Griffin has been suffering in silence for five years ever since his girlfriend, Stephanie(Leslie Bibb), put the kibosh on their relationship. Why? Because he's just not exciting enough for her. He's not dangerous enough, although I would say any guy who cleans up elephant dung is a pretty brave dude. Griffin is the Larry Crowne of zookeepers. He does everything, and is generally loved by everybody, including the animals. They love him so much that they break their animal silence for him, in order to help him win Stephanie back. Why anybody would listen to a giraffe's opinion about anything other than neck pain and the taste of leaves is beyond me, but Griffin takes the suddenly chatty animals' advice in stride. Ok, he runs and hits his head a couple of times first(because it's funny), but honestly he's not nearly shocked enough to be having a conversation with a stick in the mud lion. Their advice? It goes about as well as it should, which might be the only hint of sanity in this trainwreck.

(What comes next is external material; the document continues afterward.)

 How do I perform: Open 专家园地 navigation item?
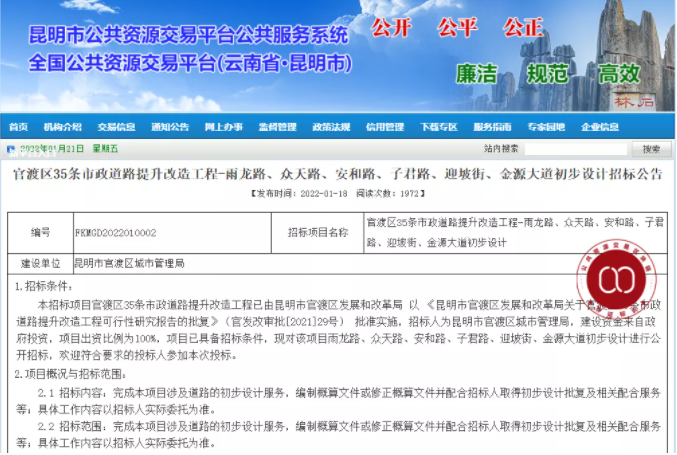pyautogui.click(x=546, y=127)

I'm actually something of a Kevin James fan, but he is making it really difficult to stay in his camp after this and that dismal Mall Cop movie. What's he got on tap for 2012? John Smith: Bathroom Attendant? It's not like these are miserable performances by him, either. He genuinely throws himself into this, and I don't totally fault him for how laugh-free Zookeeper is. It's the mind numbing script, that I suspect they're hoping you don't notice under the deluge of celebrity voices. Sylvester Stallone, Judd Apatow, Cher, Adam Sandler(of course), Jon Favreau, and many more had a cup of coffee and apparently their own pick of which animals to choose from because some fit, and others make zero sense. Nick Nolte is an isolated gorilla who sits in his corner in a silent rage....until he and Griffin get all chummy chummy. Kinda works for monkeys who can't do much but throw banana peels at you. It's sorta scary with a massive ape who can fling you against the wall like a water balloon. And yet it's not half as scary as the wasted talents of Rosario Dawson, who I suspect had a mortgage payment due when she agreed to this.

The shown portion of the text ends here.